Państwo polskie przestawiło trzy lata temu zwrotnicę w kierunku rodzin,
właśnie tych z co najmniej trójką dzieci. Ale chcemy docenić i doceniamy
wszystkich rodziców, którzy mają jedno dziecko, z dwójką dzieci. To
dlatego dzisiaj, mając sytuację budżetową lepszą, bo udało nam się
uszczelnić system podatkowy, wygrać z mafiami vatowskimi, przekazujemy
od 1 lipca również 500 zł na każde pierwsze dziecko. Wyrazem jak bardzo
cenimy politykę prorodzinną jest też to, że stała się głównym ośrodkiem
wielu działań gospodarczych, społecznych. Wielu sceptyków neoliberalnych
mówiło, że nasza polityka prorodzinna doprowadzi do spadku aktywności
zawodowej kobiet. Tymczasem w porównaniu do 2015 r. dzisiaj mamy 77
proc. kobiet w wieku 25 - 49 lat aktywnych zawodowo, a wcześniej było to
74,5 proc. czyli 3,5 punku procentowego więcej. Wbrew stereotypom,
wbrew pewnej stygmatyzacji, kiedy w niektórych programach telewizyjnych
mówiono, o zgrozo, że rodziny wielodzietne to rodziny patologiczne.
Jakże to było krzywdzące. Cieszę się bardzo, że dzisiaj odbudowujemy
wartość rodziny w społeczeństwie. Pokazujemy, że nie ma przyszłości
państwa polskiego bez przyszłości rodzin polskich, jedno i drugie jest
tożsame. Jeśli wyborcy zechcą nam zaufać jesienią, będziemy dalej
rozwijać politykę prorodzinną - mówił premier Morawiecki.
Od państwa Warchulińskich premier otrzymał obrazek wykonany przez dzieci na warsztatach.
Po
spotkaniu w sali LOK Mateusz Morawiecki wyszedł do rodzin
uczestniczących w zajęciach zorganizowanych na placu przed ratuszem.
Odwiedzał stoiska, kibicował szachistom,
pozował do zdjęć. Przez większość osób na placu był witany życzliwie.
Było też dwoje młodych ludzi, którzy rozwinęli transparent z napisami
"Klimat się zmienia, dlaczego my nie?" i "Strajk dla klimatu". Po
interwencji służb porządkowych szybko zwinęli transparent.
Premier
przeszedł też pod pałac Sanguszków, gdzie odbywała się Biesiada
Czerwcowa. Kiedy się zbliżał, zabawiający dzieci magik Pan Ząbek
oznajmił, że w następnym numerze jego asystentem miał być premier, ale
nie będzie, bo numer miał polegać na przecinaniu w skrzyni.

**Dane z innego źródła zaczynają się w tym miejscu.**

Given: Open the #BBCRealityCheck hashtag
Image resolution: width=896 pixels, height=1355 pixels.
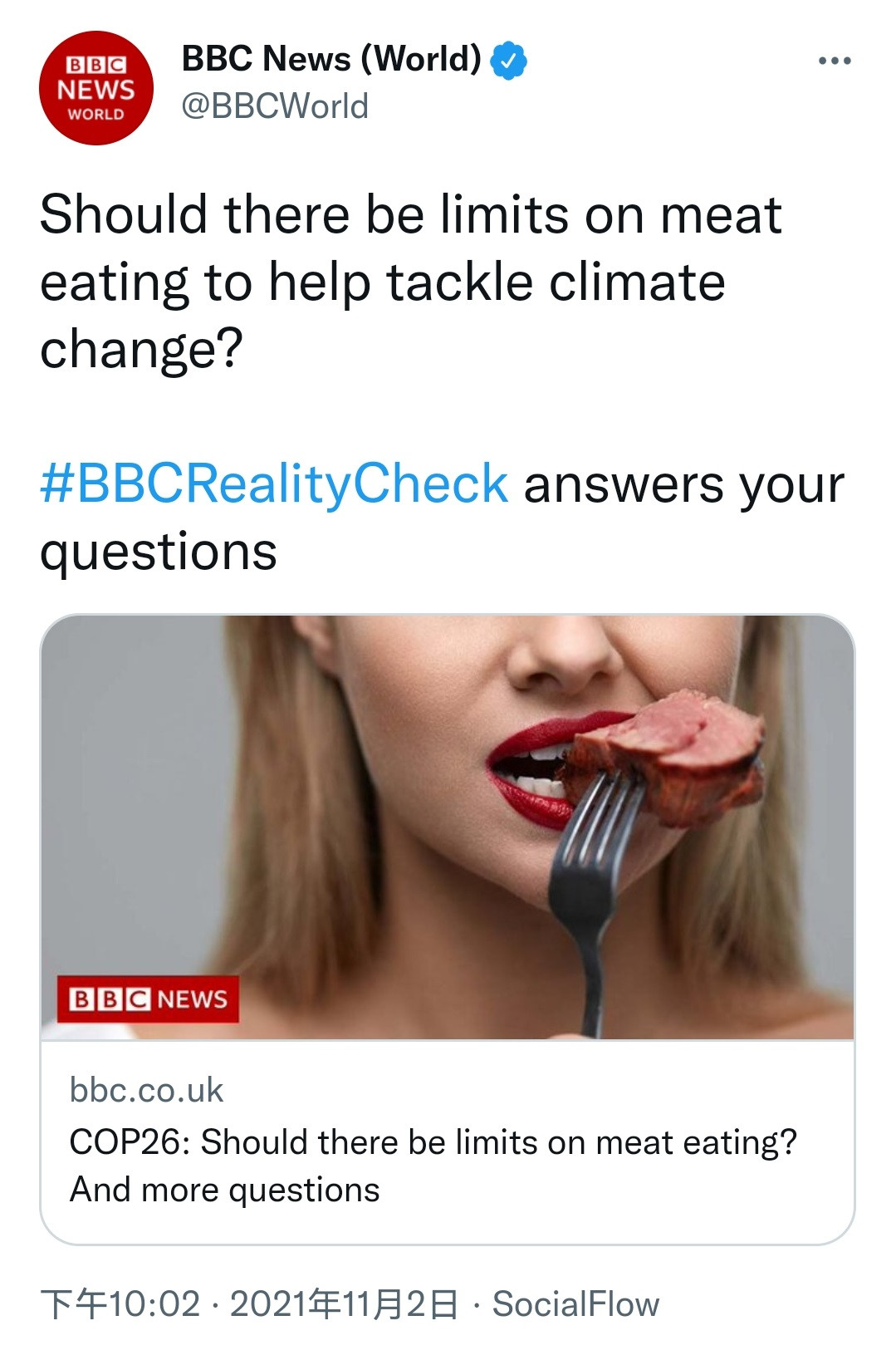Looking at the screenshot, I should [274, 484].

Szef rządu
nadszedł w towarzystwie starosty Ewy Zybały. Na placu przed pałacem
czekali na niego lubartowscy działacze PiS i ks. Andrzej Juźko,
proboszcz parafii św. Anny. Wręczyli Mateuszowi Morawickiemu obraz
przedstawiający lubartowską bazylikę. Premier witał się z widzami
biesiady, z przedstawicielami Chorągwi Zamku w Zawieprzycach, pozował do
zdjęć. Po kilkunastu minutach odjechał.